Theatre Royal Drury Lane, London
I liked 42nd Street when I saw it last year but I can’t say that I truly loved it, it felt a 24-carat production of a gold-plated show. But upon revisiting, to celebrate Bonnie Langford’s arrival in the company for its final furlong before closing in the New Year, some kind of magic seems to have happened at the Theatre Royal Drury Lane (or maybe I was just less grumpy) as it has now matured into something spectacular.
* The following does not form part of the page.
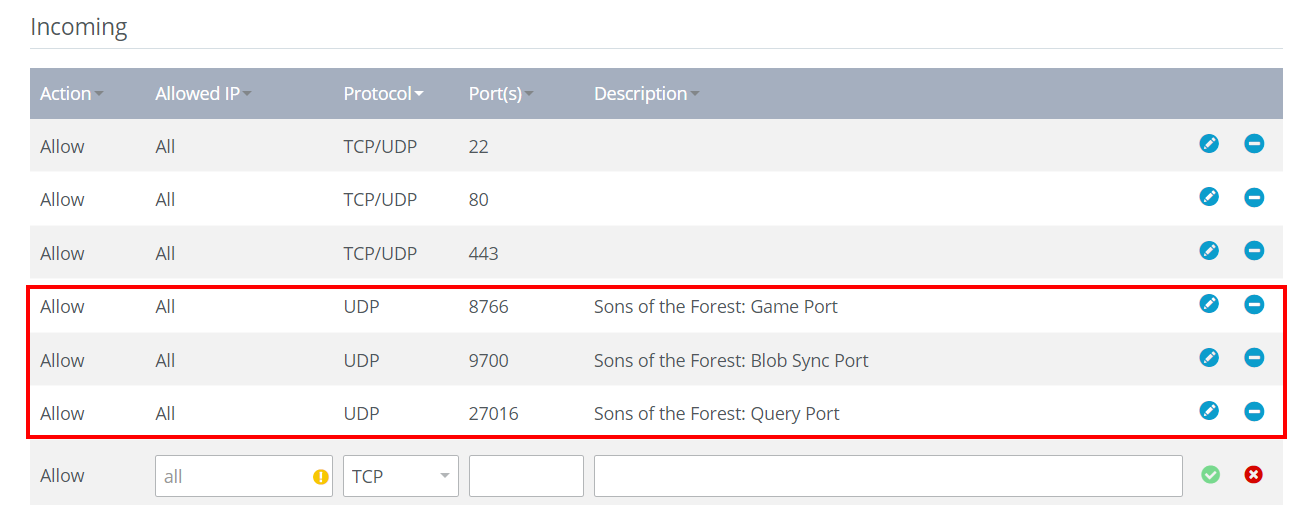This screenshot has width=1310, height=505.
Task: Sort by Protocol column header
Action: (x=383, y=93)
The only major difference is Langford’s presence as Dorothy Brock, but there’s just something about her that shimmers with star quality and it is contagious. So even as she’s trying to dampen it down a bit as this particular fading star, her comic timing makes her scenes crackle with electricity, her singing is on point and she’s just a dream to watch. It’s a perfect role for her – who needs stunt casting when you have the right casting? And as for her surprise appearance in the finale? SWOON!
I also felt Clare Halse has really settled into the role of Peggy Sawyer. It’s a curious role in that she grows to become the leading lady of this musical as the understudy-come-good, but is given precious little time in which to do so and most of that is taken up with dance. Such amazing dance though, she really is effortless in her every graceful move, and she’s acting more through every movement too as her self-belief slowly blooms into the incandescent life of the finale.
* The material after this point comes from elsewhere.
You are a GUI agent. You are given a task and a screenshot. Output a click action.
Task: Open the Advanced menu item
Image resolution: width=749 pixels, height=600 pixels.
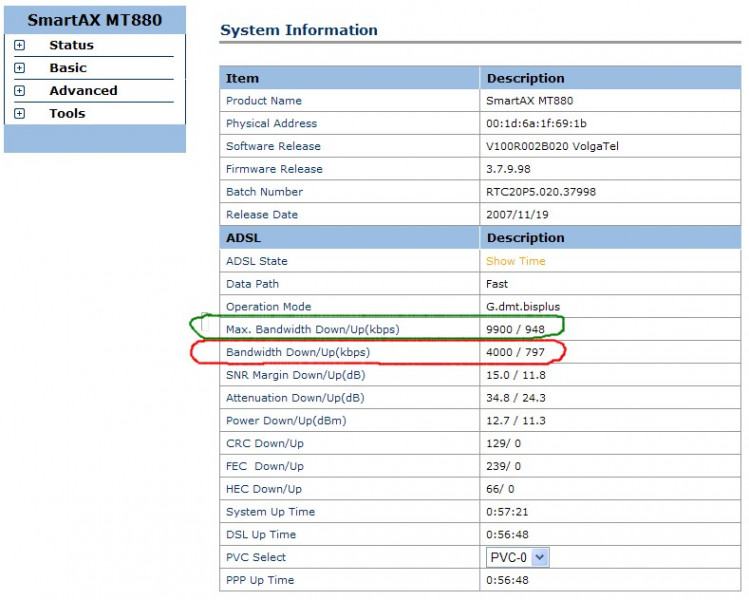coord(83,91)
Ashley Day, another (relative) newcomer to the cast, also impresses as the suavely confident Billy, and a shout-out too to Graeme Henderson as dance director Andy who also really has got some moves. Randy Skinner’s choreography is a thing of wonder when there’s this many bodies delivering it in perfect synchronicity (credit to associate choreographer Kelli Barclay and resident choreographer Simon Adkins for keeping them on top of things). From that opening scene, to the mirrored sequence, to those glorious steps of the finale, this is what we mean when we say ‘they really put on a show’.
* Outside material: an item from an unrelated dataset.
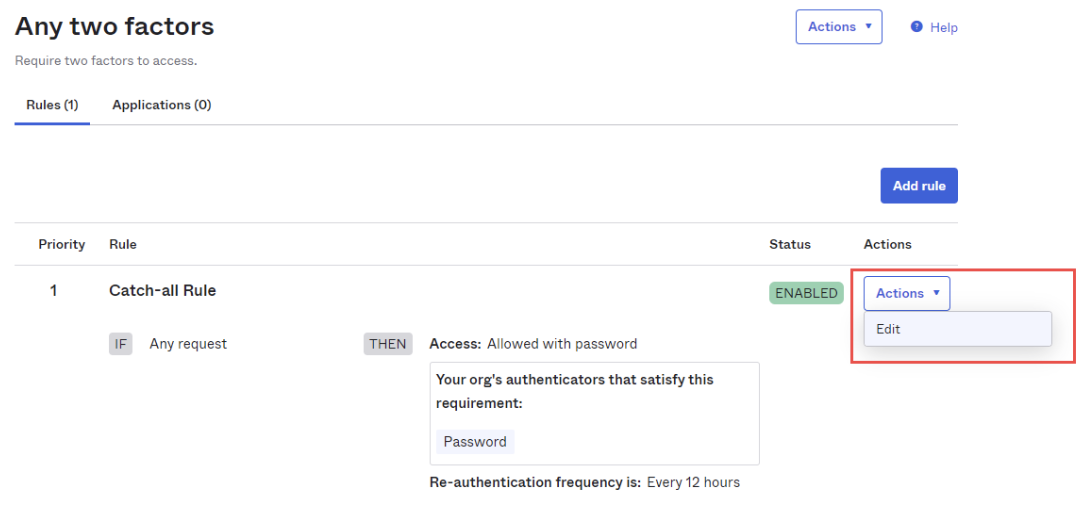The width and height of the screenshot is (1086, 516).
Task: Click the Help question mark icon
Action: tap(916, 27)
In Douglas W Schmidt’s lavishly sumptuous set designs and under Peter Mumford’s dazzling lights, Mark Bramble’s production just all works, somehow so much better than before. MD Jae Alexander keeps Harry Warren’s score sunny and bright, the cast clearly know how to work Bramble and Michael Stewart’s book to their advantage but above all, there’s no loss of the sense of genuine spectacle to the whole affair. I don’t know long it will be until we ever see a production this size again, don’t miss your chance to see this one now.